- _OBJECTIVE_
Return the lines of the material from the line with "Screen dimensions: 1456x819 Task: Click" to the line with "Viewport: 1020px width, 385px", both included, reproducing each character unchanged and nothing else.

- _LISTED RECORDS_
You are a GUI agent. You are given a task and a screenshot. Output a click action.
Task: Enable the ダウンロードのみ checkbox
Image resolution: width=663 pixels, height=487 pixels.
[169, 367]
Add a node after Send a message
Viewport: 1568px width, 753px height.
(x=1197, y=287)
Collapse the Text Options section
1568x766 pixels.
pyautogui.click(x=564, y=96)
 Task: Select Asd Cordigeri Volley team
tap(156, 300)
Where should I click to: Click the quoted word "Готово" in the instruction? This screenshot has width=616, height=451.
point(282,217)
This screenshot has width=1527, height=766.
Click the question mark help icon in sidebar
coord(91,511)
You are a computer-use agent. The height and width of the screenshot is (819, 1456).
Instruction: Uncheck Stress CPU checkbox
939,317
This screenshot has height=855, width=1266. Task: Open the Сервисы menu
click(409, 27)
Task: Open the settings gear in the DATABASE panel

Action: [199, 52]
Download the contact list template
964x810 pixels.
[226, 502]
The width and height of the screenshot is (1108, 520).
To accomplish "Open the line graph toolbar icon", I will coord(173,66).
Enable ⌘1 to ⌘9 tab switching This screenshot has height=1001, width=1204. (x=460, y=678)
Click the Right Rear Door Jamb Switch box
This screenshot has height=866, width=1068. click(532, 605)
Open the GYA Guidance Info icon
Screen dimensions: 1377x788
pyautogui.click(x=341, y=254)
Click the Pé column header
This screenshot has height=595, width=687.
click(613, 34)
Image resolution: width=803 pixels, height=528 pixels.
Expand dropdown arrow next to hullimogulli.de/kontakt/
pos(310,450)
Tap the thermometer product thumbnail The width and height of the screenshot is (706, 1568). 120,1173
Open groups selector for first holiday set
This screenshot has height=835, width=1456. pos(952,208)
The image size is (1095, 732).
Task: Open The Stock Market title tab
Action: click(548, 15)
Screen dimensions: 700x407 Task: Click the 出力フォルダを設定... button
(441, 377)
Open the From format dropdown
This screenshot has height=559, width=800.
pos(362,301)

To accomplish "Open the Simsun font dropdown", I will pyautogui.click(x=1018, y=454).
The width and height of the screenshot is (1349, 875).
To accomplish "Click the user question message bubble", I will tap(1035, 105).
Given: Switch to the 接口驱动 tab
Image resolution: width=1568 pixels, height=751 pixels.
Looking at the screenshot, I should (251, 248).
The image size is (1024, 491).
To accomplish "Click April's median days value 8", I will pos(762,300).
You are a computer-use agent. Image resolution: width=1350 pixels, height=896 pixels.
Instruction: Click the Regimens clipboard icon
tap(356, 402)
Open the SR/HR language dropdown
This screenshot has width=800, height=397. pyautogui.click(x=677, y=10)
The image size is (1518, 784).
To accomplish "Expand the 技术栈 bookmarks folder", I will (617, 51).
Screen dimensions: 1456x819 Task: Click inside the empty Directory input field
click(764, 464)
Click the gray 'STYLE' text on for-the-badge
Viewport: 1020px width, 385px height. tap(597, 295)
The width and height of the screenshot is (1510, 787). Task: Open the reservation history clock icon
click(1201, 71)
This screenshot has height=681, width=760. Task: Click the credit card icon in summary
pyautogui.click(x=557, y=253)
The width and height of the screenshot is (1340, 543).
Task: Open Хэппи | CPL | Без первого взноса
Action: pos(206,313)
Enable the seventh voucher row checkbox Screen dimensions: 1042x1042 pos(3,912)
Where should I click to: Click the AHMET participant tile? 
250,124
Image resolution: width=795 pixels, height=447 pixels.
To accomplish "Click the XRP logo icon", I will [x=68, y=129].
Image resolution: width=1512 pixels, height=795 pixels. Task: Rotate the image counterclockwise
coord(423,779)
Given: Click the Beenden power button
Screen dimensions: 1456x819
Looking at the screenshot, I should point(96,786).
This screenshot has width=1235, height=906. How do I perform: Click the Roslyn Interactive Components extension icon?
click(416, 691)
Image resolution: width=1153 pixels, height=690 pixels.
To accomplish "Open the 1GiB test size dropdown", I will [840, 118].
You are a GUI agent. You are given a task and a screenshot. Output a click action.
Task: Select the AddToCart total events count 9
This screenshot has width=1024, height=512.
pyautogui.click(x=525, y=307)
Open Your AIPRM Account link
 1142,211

- _SOLVED EXERCISE_
Screen dimensions: 1456x819 Task: Click inside the empty Directory input field
click(764, 464)
Click the gray 'STYLE' text on for-the-badge
Viewport: 1020px width, 385px height. tap(597, 295)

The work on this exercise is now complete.